• [PASSAGE FOR REVIEW]:
Nigiri Project Wraps Up Another Successful Year

You can read about the conclusion of another successful year of salmon fish fattening on Knaggs Ranch rice fields on this San Francisco Chronicle cover story.  Or…

Salmon ready for their journey to the PacificOnce upon a time the California native salmon population was dwindling. Every year the fish hatcheries would release hundreds of thousands of salmon to have a miniscule return because the river was so channelized that the fish could not find the important floodplain habitat where they need to put on weight and delay their migration to sea to a time when the upwelling off the coast of San Francisco provides food.

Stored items
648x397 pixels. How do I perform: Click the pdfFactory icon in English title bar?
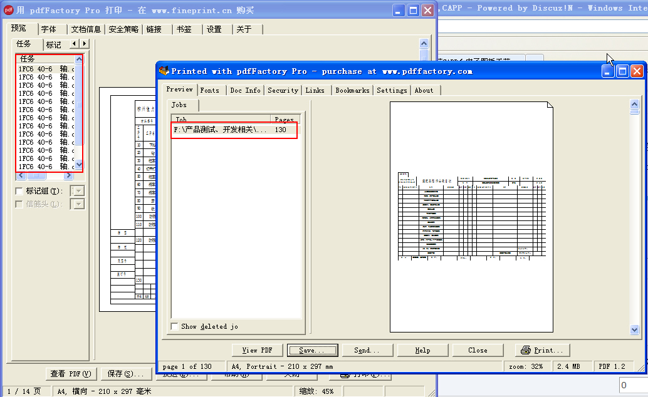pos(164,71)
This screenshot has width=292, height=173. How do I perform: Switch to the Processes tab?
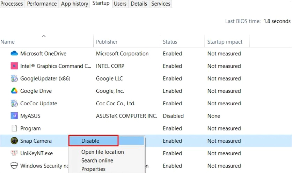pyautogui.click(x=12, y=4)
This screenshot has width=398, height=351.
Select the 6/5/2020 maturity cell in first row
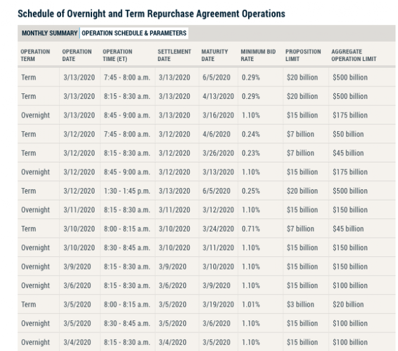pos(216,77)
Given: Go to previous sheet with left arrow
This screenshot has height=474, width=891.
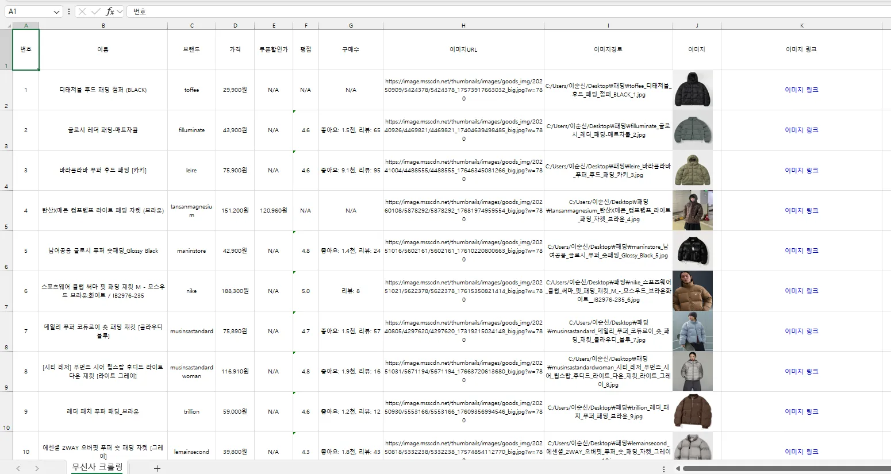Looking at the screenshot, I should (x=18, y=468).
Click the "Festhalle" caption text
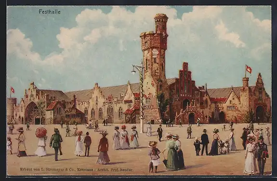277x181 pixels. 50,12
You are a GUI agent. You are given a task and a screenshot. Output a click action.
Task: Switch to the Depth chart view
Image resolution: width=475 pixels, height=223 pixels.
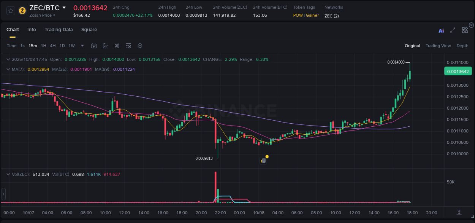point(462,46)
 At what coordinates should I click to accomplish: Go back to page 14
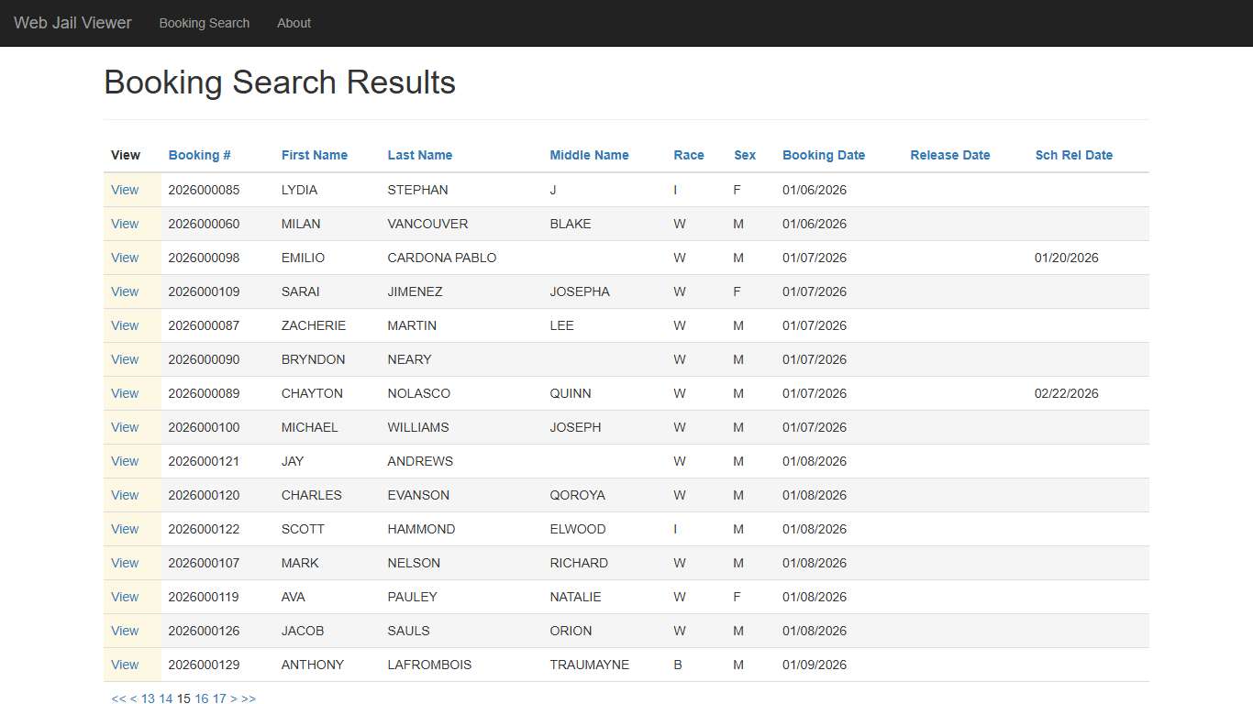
* * *
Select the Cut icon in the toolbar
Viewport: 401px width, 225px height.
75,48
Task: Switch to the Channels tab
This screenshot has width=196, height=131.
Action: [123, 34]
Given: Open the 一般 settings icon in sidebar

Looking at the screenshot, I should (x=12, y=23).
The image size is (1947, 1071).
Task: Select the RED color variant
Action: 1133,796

• [WHAT TO PRODUCE]:
Answer these questions from the text about the Nigiri Project:
(a) On which ranch's rice fields were the salmon fattened?
(b) Which newspaper ran the cover story on the year's conclusion?
(c) What do the salmon need floodplain habitat for?

• [ANSWER SECTION]:
(a) Knaggs Ranch
(b) The San Francisco Chronicle
(c) To put on weight and delay their migration to sea until the upwelling off the coast of San Francisco provides food